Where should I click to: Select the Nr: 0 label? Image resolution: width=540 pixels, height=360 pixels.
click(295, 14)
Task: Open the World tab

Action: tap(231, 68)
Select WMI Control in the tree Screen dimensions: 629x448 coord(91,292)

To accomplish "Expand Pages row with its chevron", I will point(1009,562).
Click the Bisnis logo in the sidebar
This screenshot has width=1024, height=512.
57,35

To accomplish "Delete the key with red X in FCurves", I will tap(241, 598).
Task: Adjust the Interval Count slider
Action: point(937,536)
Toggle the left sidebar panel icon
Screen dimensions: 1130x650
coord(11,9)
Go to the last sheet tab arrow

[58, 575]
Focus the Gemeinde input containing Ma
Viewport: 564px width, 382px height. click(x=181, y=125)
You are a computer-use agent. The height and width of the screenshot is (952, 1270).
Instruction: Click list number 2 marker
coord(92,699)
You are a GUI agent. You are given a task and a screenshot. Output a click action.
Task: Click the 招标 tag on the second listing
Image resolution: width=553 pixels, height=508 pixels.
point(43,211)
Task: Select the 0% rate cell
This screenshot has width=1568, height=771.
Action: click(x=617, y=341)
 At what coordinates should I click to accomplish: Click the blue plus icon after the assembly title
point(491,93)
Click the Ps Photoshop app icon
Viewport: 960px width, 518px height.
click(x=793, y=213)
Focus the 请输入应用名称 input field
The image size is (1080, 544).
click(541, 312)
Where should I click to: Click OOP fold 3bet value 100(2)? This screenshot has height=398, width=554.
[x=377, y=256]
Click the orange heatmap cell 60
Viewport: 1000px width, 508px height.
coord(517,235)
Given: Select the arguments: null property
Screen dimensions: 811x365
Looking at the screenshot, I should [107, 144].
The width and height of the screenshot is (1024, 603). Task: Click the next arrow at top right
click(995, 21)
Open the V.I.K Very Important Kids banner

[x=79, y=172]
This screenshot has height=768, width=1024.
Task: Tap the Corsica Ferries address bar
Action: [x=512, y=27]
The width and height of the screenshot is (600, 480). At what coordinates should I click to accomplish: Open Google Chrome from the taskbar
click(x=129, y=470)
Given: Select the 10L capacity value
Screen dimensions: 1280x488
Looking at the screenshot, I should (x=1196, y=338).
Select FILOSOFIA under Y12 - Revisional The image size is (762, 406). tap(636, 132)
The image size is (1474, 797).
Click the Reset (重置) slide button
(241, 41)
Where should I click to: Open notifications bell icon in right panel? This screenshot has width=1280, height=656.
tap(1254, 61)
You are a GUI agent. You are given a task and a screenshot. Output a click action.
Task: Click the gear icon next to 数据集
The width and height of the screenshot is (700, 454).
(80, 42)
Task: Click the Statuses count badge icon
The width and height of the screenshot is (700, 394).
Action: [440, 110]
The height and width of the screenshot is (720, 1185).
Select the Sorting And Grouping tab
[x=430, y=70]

☆ ☆ ☆ ☆ ☆ ☆ ☆

Retype the first line of the entries and every line after it, please, through the line that contains "Click the Bisnis logo in the sidebar". Add nothing.

Where should I click to: Select the Nr: 0 label? Image resolution: width=540 pixels, height=360 pixels.
click(295, 14)
Task: Open the World tab

Action: tap(231, 68)
Select WMI Control in the tree Screen dimensions: 629x448 coord(91,292)

To accomplish "Expand Pages row with its chevron", I will point(1009,562).
Click the Bisnis logo in the sidebar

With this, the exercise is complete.